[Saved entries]

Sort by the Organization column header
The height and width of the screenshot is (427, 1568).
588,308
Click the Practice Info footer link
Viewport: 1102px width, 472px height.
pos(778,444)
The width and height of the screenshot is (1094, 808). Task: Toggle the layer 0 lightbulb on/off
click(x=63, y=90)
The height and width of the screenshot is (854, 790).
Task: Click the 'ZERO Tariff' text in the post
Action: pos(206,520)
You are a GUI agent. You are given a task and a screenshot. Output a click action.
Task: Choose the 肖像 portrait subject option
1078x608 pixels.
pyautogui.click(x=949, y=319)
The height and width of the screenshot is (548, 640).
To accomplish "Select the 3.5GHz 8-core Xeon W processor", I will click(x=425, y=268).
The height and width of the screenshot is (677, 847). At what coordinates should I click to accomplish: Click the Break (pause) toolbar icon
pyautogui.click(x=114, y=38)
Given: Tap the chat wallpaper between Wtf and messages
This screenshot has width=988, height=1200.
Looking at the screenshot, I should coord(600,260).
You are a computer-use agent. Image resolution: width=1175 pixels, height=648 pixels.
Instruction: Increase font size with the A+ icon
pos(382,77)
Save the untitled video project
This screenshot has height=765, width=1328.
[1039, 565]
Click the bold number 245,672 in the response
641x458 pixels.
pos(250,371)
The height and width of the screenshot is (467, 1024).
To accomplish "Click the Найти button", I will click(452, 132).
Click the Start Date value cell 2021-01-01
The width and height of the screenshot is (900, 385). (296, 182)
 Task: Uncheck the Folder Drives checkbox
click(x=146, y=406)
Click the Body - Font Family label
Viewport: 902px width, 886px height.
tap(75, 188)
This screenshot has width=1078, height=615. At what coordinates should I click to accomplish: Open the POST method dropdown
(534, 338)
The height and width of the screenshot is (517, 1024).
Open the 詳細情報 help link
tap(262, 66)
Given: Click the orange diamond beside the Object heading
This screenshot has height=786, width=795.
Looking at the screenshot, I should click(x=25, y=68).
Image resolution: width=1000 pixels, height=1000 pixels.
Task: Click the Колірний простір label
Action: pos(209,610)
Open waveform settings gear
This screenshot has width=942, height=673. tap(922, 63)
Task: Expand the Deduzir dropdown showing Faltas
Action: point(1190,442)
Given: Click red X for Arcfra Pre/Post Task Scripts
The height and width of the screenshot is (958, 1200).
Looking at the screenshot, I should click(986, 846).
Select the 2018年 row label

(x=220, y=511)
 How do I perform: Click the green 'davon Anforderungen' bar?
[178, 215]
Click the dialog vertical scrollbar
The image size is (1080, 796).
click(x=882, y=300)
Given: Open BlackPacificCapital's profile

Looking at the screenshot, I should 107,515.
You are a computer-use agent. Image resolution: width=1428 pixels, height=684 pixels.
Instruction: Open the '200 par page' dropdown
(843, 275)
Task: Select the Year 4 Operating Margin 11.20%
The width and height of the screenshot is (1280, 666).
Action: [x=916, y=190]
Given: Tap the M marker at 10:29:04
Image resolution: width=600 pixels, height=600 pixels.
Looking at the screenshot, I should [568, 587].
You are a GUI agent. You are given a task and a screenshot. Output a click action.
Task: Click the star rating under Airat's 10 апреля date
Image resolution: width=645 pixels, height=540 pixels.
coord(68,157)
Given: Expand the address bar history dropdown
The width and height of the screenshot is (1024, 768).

*WHAT TO WORK ON:* I would like the records restated exactly, with every line intact.

*SOLUTION TO THE PROBLEM:*
Sort by the Organization column header
The height and width of the screenshot is (427, 1568).
588,308
Click the Practice Info footer link
Viewport: 1102px width, 472px height.
pos(778,444)
The width and height of the screenshot is (1094, 808). Task: Toggle the layer 0 lightbulb on/off
click(x=63, y=90)
The height and width of the screenshot is (854, 790).
Task: Click the 'ZERO Tariff' text in the post
Action: pos(206,520)
You are a GUI agent. You are given a task and a screenshot. Output a click action.
Task: Choose the 肖像 portrait subject option
1078x608 pixels.
pyautogui.click(x=949, y=319)
The height and width of the screenshot is (548, 640).
To accomplish "Select the 3.5GHz 8-core Xeon W processor", I will click(x=425, y=268).
The height and width of the screenshot is (677, 847). At what coordinates should I click to accomplish: Click the Break (pause) toolbar icon
pyautogui.click(x=114, y=38)
Given: Tap the chat wallpaper between Wtf and messages
This screenshot has width=988, height=1200.
Looking at the screenshot, I should coord(600,260).
You are a computer-use agent. Image resolution: width=1175 pixels, height=648 pixels.
Instruction: Increase font size with the A+ icon
pos(382,77)
Save the untitled video project
This screenshot has height=765, width=1328.
[1039, 565]
Click the bold number 245,672 in the response
641x458 pixels.
pos(250,371)
The height and width of the screenshot is (467, 1024).
To accomplish "Click the Найти button", I will click(452, 132).
Click the Start Date value cell 2021-01-01
The width and height of the screenshot is (900, 385). (296, 182)
 Task: Uncheck the Folder Drives checkbox
click(x=146, y=406)
Click the Body - Font Family label
Viewport: 902px width, 886px height.
tap(75, 188)
This screenshot has width=1078, height=615. At what coordinates should I click to accomplish: Open the POST method dropdown
(534, 338)
The height and width of the screenshot is (517, 1024).
Open the 詳細情報 help link
tap(262, 66)
Given: Click the orange diamond beside the Object heading
This screenshot has height=786, width=795.
Looking at the screenshot, I should click(x=25, y=68).
Image resolution: width=1000 pixels, height=1000 pixels.
Task: Click the Колірний простір label
Action: pos(209,610)
Open waveform settings gear
This screenshot has width=942, height=673. tap(922, 63)
Task: Expand the Deduzir dropdown showing Faltas
Action: point(1190,442)
Given: Click red X for Arcfra Pre/Post Task Scripts
The height and width of the screenshot is (958, 1200).
Looking at the screenshot, I should click(986, 846).
Select the 2018年 row label

(x=220, y=511)
 How do I perform: Click the green 'davon Anforderungen' bar?
[178, 215]
Click the dialog vertical scrollbar
The image size is (1080, 796).
click(x=882, y=300)
Given: Open BlackPacificCapital's profile

Looking at the screenshot, I should 107,515.
You are a computer-use agent. Image resolution: width=1428 pixels, height=684 pixels.
Instruction: Open the '200 par page' dropdown
(843, 275)
Task: Select the Year 4 Operating Margin 11.20%
The width and height of the screenshot is (1280, 666).
Action: [x=916, y=190]
Given: Tap the M marker at 10:29:04
Image resolution: width=600 pixels, height=600 pixels.
Looking at the screenshot, I should [568, 587].
You are a GUI agent. You are given a task and a screenshot. Output a click action.
Task: Click the star rating under Airat's 10 апреля date
Image resolution: width=645 pixels, height=540 pixels.
coord(68,157)
Given: Expand the address bar history dropdown
The width and height of the screenshot is (1024, 768).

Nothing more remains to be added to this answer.